At the launch of the 2026 World Economic Situation and Prospects report today (8 Jan), Assistant Secretary-General for Economic Development Navid Hanif told reporters that while underlying weaknesses persist, “the global economy has demonstrated resilience,” and “growth has remained steady, below pre-pandemic rates, but stronger than previously anticipated.”

The report, produced by the Department of Economic and Social Affairs (DESA), projects economic growth “to stabilise at 2.7 percent this year, compared to 2.8 percent in 2025,” Hanif said.
He pointed out that “last year, sharp tariff hikes disrupted global trade, yet the system proved more resilient than anticipated.”

Hanif said, “we expect trade growth to moderate under the combined pressure of protectionist measures and geopolitical tensions. At the same time, cost of living pressures persist, hitting poor households the hardest. Gender gaps remain wide and youth unemployment continues to be stubbornly high.”

The Director of Economic Analysis and Policy Division at DESA, Shantanu Mukherjee, for his part said GDP per person in developed countries “continued to grow at an increasing rate from 1.2 percent in the 2000s, all the way through to 1.7 percent in the post-pandemic period over the last years.”

In developing countries, he continued, “the pace has been slowing down. In the most recent period, it has been 3.3 percent lower than the 4.3 percent of the 2000s.”

Senior Economist Ingo Pitterle said, “benefits from growth are often concentrated within a narrow range of economic sectors and population groups, leaving many communities behind. And 2025 brought yet another record for global carbon emissions, which is a stark reminder that the world remains off track in achieving its climate goals.”

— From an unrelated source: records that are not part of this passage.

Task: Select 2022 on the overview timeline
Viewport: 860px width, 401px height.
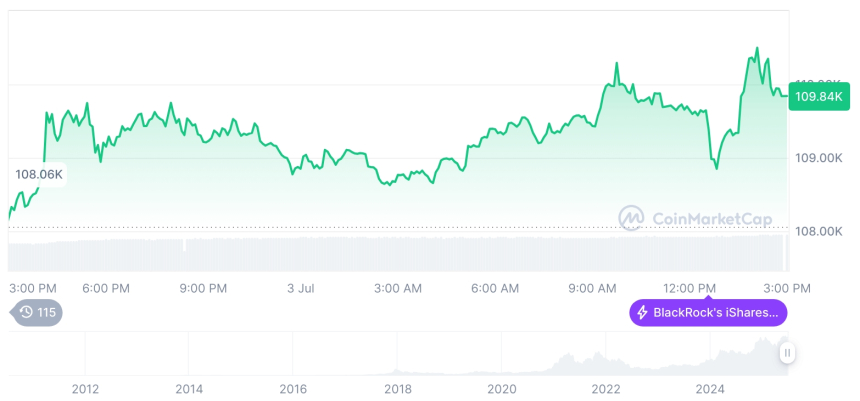Action: coord(606,389)
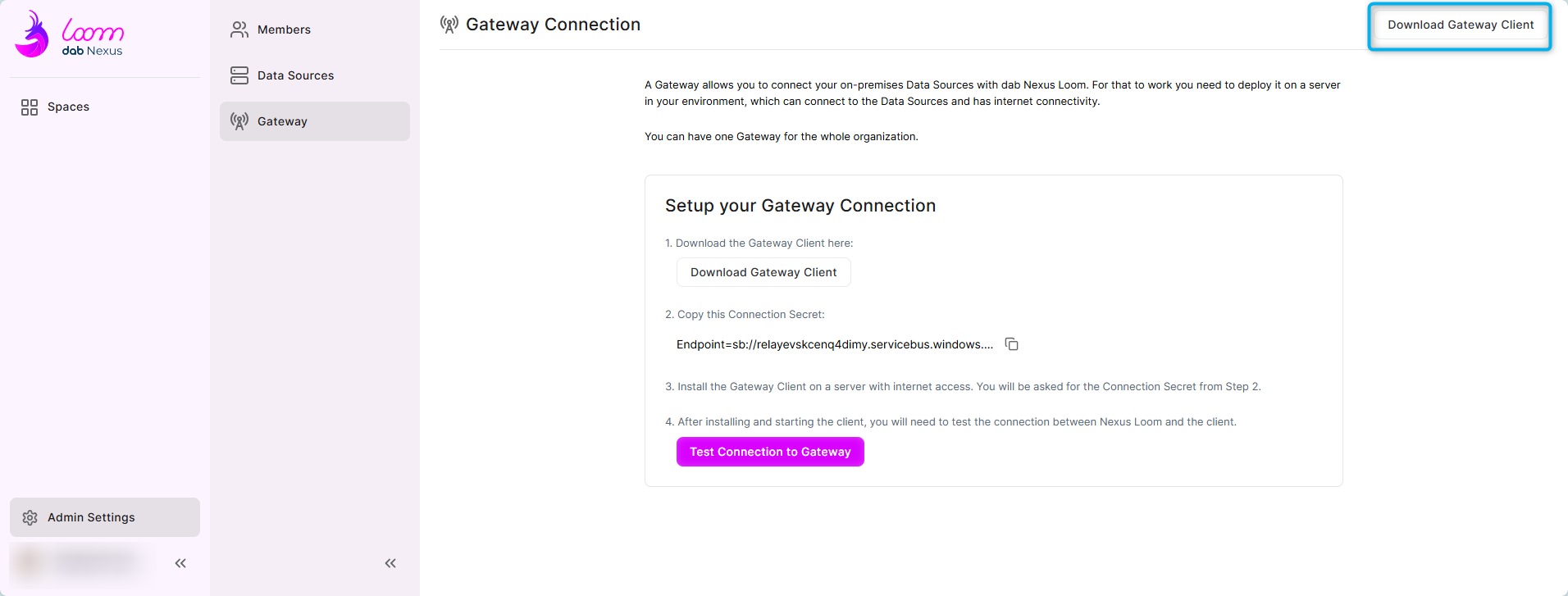Open the Data Sources page
Viewport: 1568px width, 596px height.
295,75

Responding to a reporter’s question on the effect of tariffs imposed by the United States, Mukherjee said, “although the announced rates were very high, in the process of implementation, the actual effective rates have been lower, partly because – as Ingo said - people front loaded shipments to avoid the tariffs; partly because there were often exemptions for various categories of goods. And also, because over the years some kinds of deals, bilateral deals were struck. So overall, if you look at how much has been collected in terms of tariffs, in terms of revenue, it turns out to be effective rate is about 15 percent, not 28 percent as we had thought.”

However, the report indicates that the impact of higher tariffs, coupled with elevated macroeconomic uncertainties, is expected to become more evident in 2026.